MATERIAL PROVIDED section start

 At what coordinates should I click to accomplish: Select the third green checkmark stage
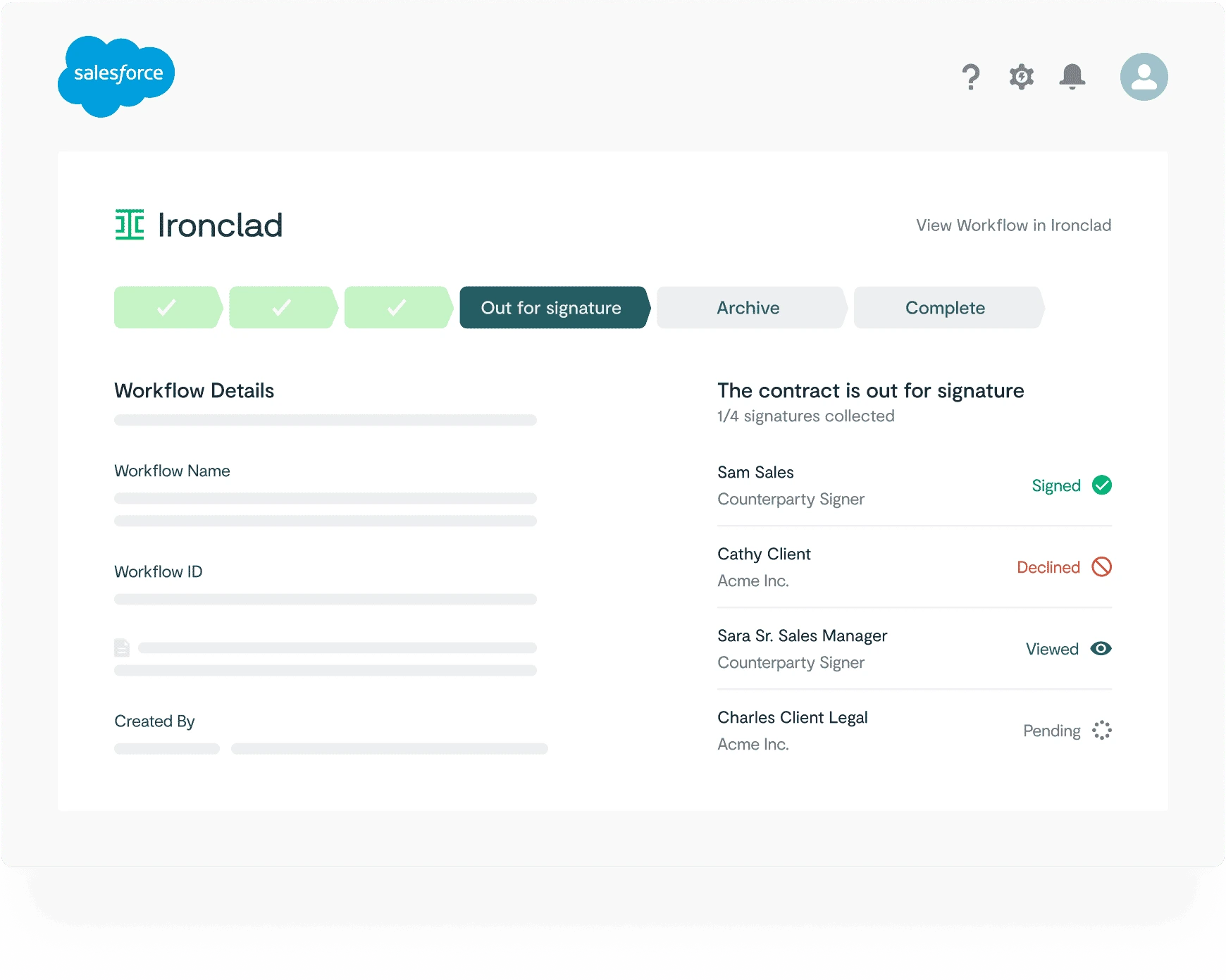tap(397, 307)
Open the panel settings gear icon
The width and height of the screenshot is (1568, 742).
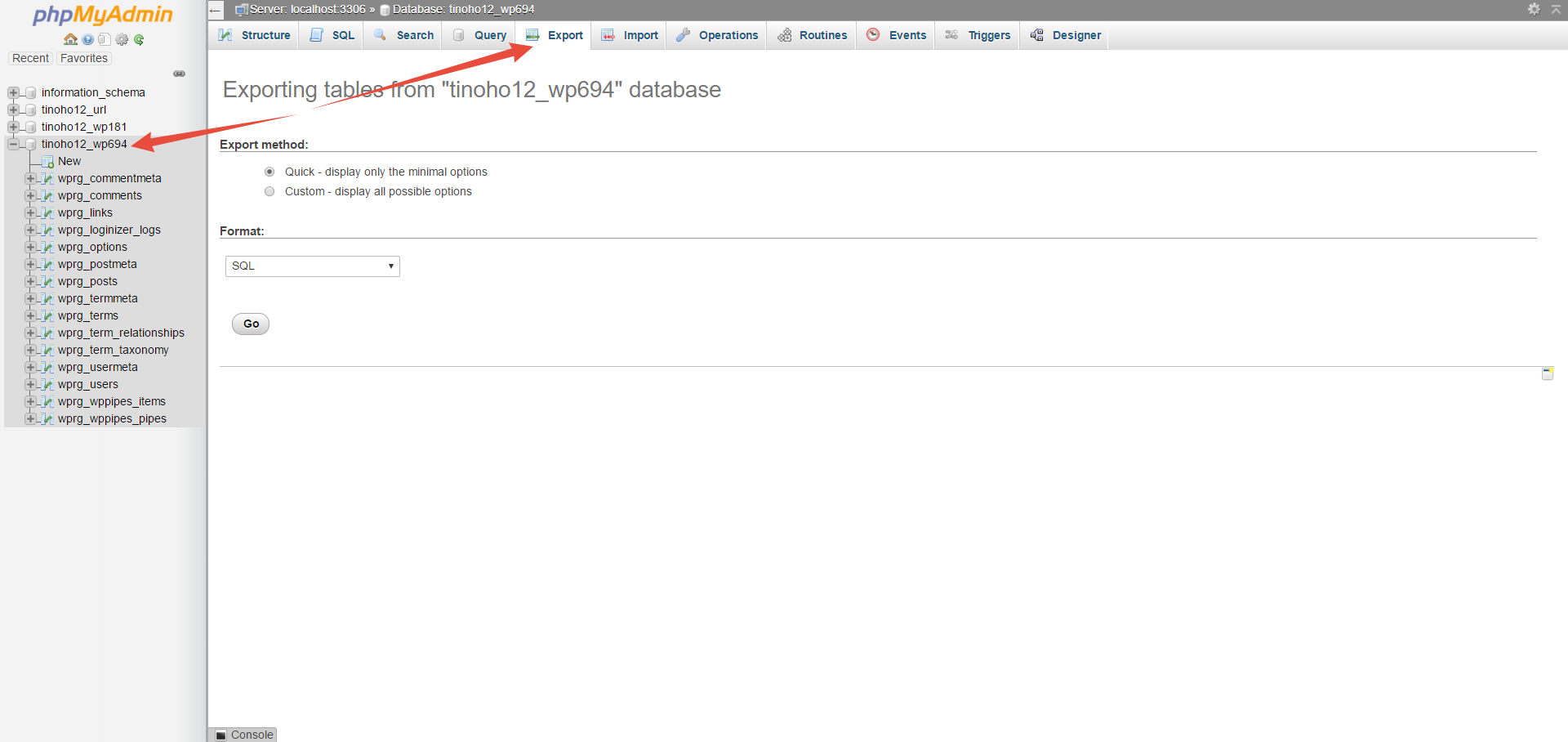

MATERIAL PROVIDED section end
MATERIAL PROVIDED section start

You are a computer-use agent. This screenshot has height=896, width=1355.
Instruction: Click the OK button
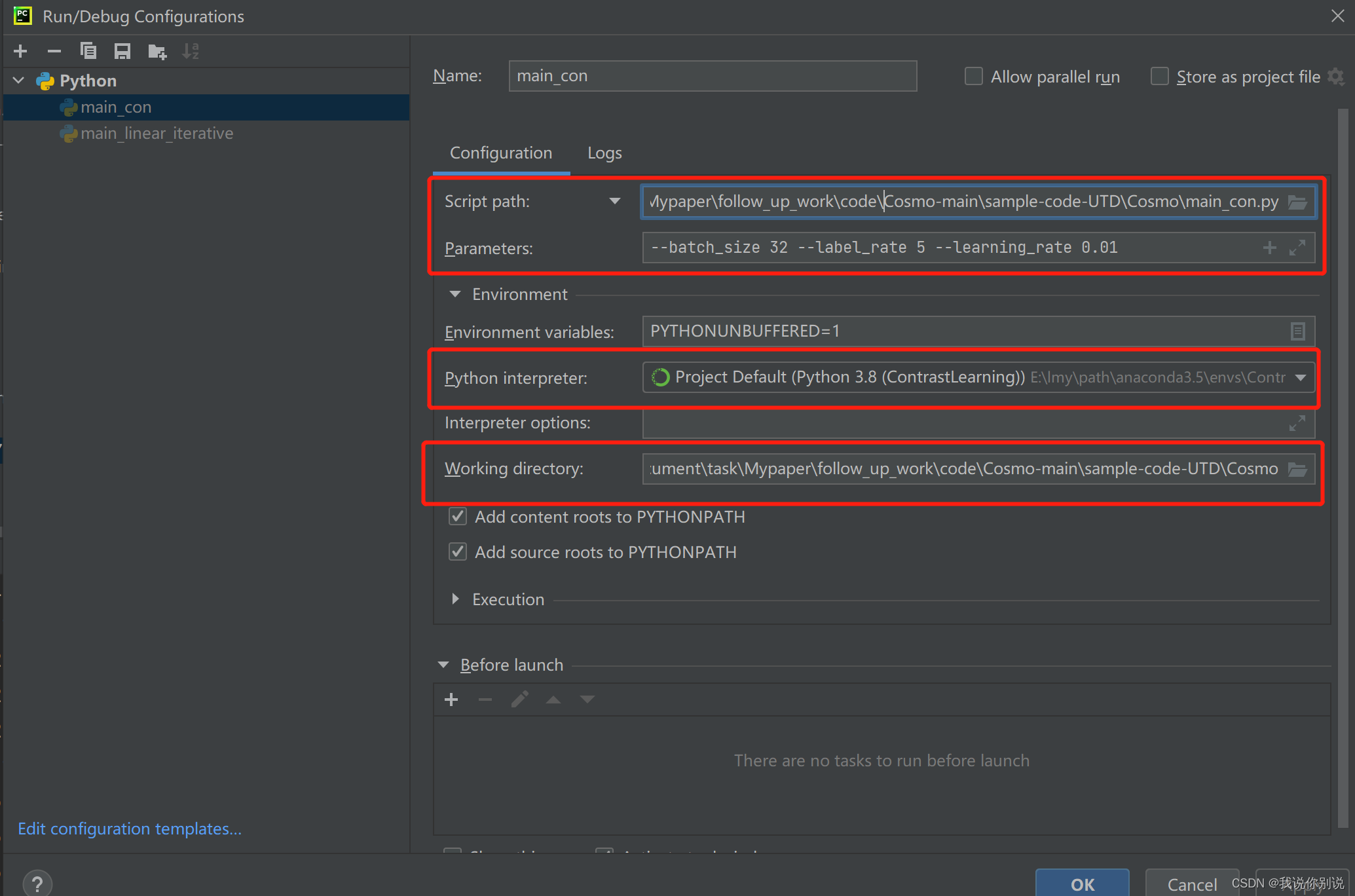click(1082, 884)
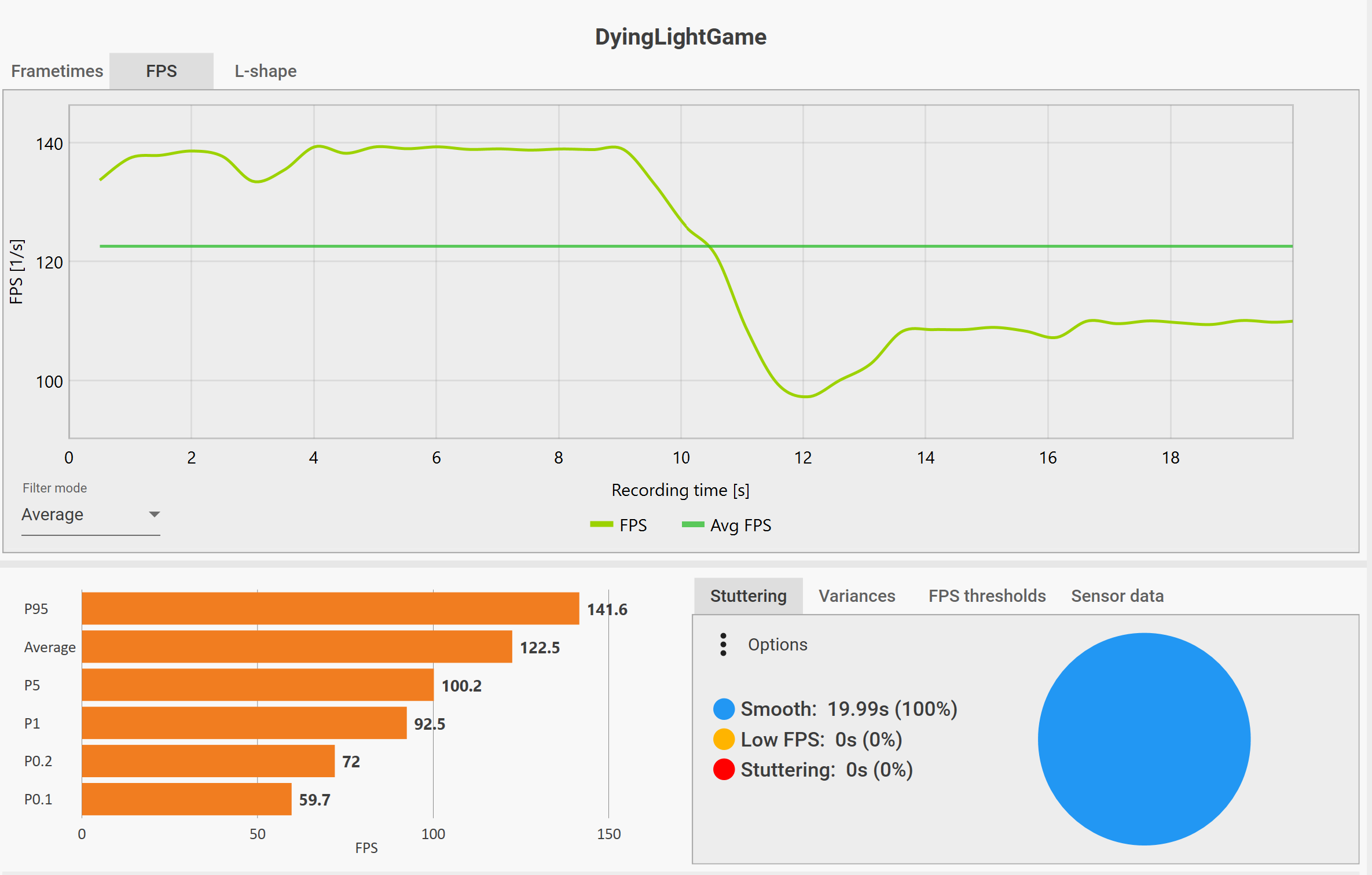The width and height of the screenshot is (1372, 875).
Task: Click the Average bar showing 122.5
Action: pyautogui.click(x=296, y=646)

MATERIAL PROVIDED section end
MATERIAL PROVIDED section start

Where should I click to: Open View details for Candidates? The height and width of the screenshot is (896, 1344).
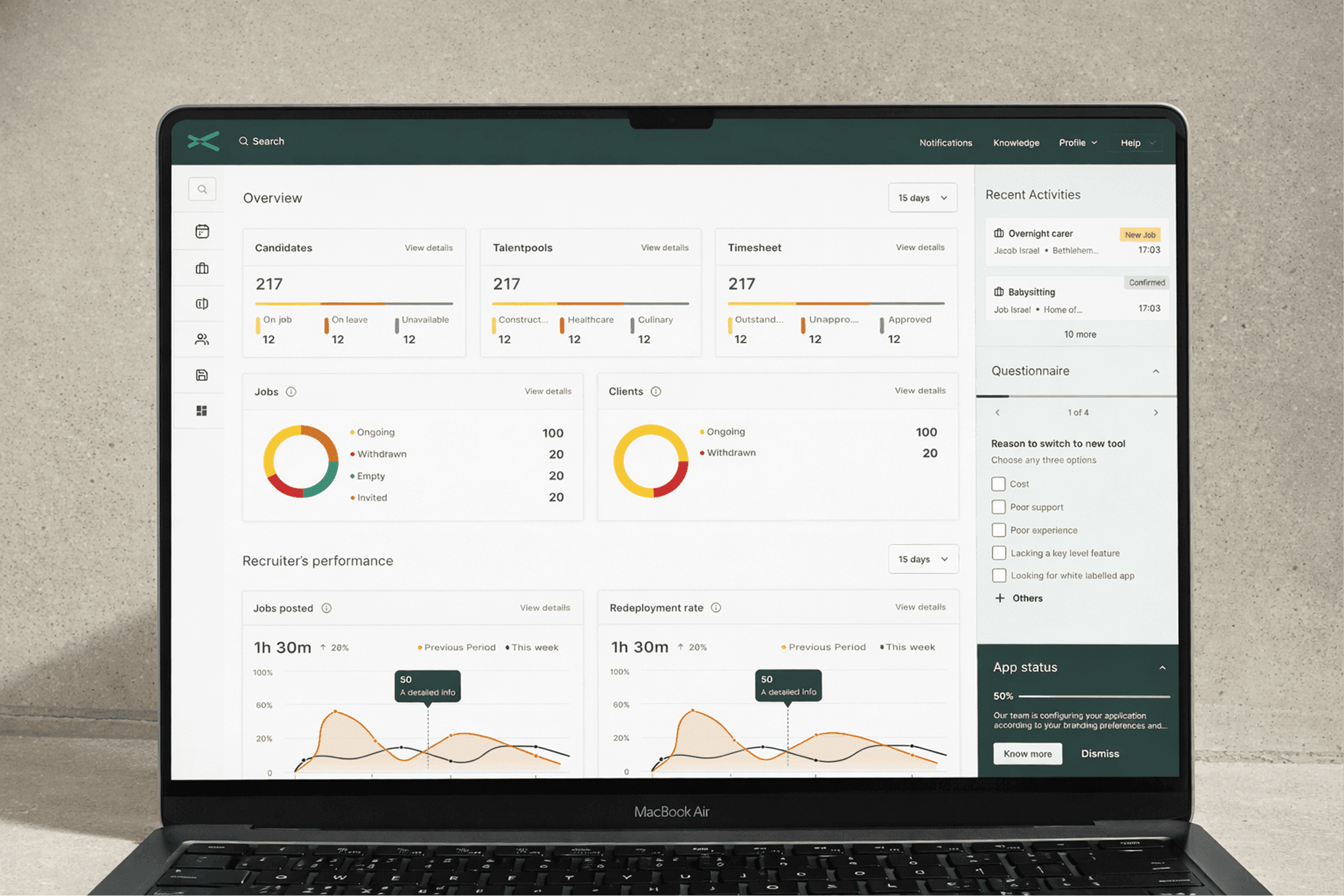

MATERIAL PROVIDED section end

» WHAT IS REQUIRED:
All lines of the entries above where "Open" turns up should be reported.

» YOUR SOLUTION:
Open the panel settings gear icon
Where should I click to: Open View details for Candidates? The height and width of the screenshot is (896, 1344).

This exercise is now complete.